Of course, I still have another mile to tack on the end, (which doesn't seem like a lot but really is) but I'm proud of myself for sticking with running & for getting better everyday!
All of my running paid off when I stepped on the scaled today & weighed a pretty 150.5.
Except honestly, weight is not my issue anymore. Of course, I'd love to be lighter & I believe that if I keep working as hard as I have been I will get there, but it's not my main goal. Like I said last week, running just makes me feel so good about myself & I'm really more concerned with meeting my goal of 3.1 miles & with feeling good about how I look than the numbers on the scale.

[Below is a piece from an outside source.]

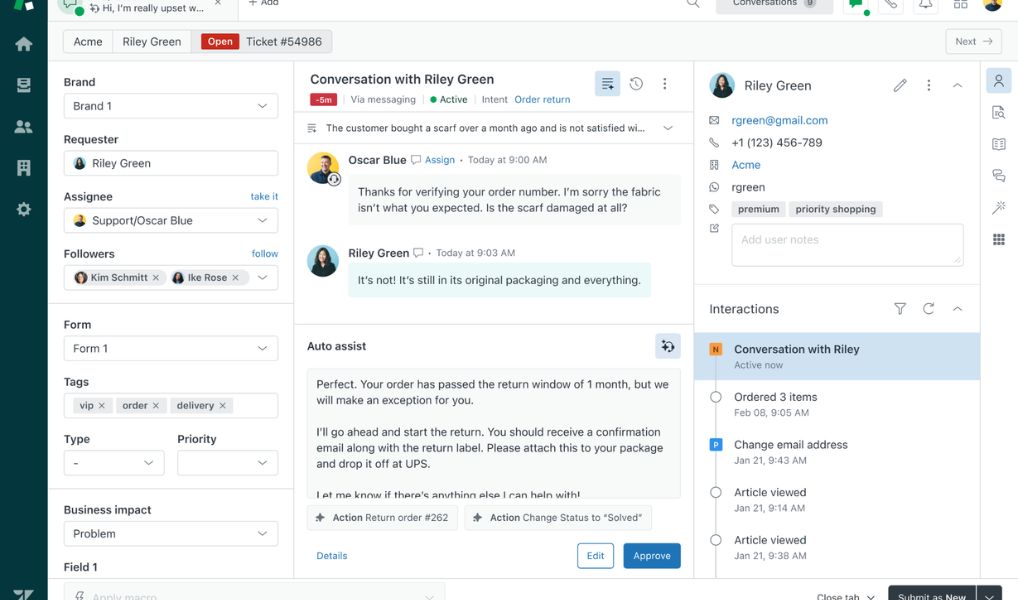Open the Customers icon in left sidebar
1018x600 pixels.
24,127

Also last week, I saw my therapist. I think I told you about that too. WOW! I never know how bad I really need to be there until I sit down & start bawling before she even says Hi. Needless to say, I refilled my anxiety medicine & am doing small things like the teapot breathing method (which I'll write about later) and I think I'm feeling a lot better. I guess we'll find out when I go see her again on Wednesday.
My eating? eeehhhhh not so good. I think I've made peace with the fact that I love food & although I have to watch it ... like using light miracle whip instead of mayo ... I'm not going to refuse myself a handful of M&M's if I really want them. I'd rather work off an extra 300 calories than not what I want.